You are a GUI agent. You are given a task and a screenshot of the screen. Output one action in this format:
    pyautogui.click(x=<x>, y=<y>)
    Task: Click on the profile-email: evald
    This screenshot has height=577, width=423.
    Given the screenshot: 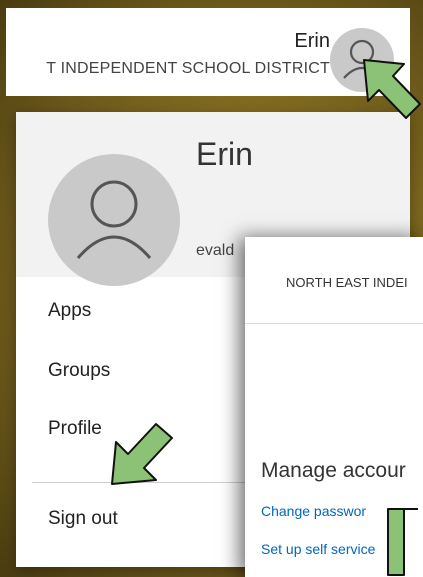 What is the action you would take?
    pyautogui.click(x=216, y=250)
-*-*-
> _Task statement_
Starting at the first line and ending at the line that contains "This screenshot has", rewrite these lines with "GUI agent" replaced by "desktop assistant" and everything else unchanged.

> _Output_
You are a desktop assistant. You are given a task and a screenshot of the screen. Output one action in this format:
    pyautogui.click(x=<x>, y=<y>)
    Task: Click on the profile-email: evald
    This screenshot has height=577, width=423.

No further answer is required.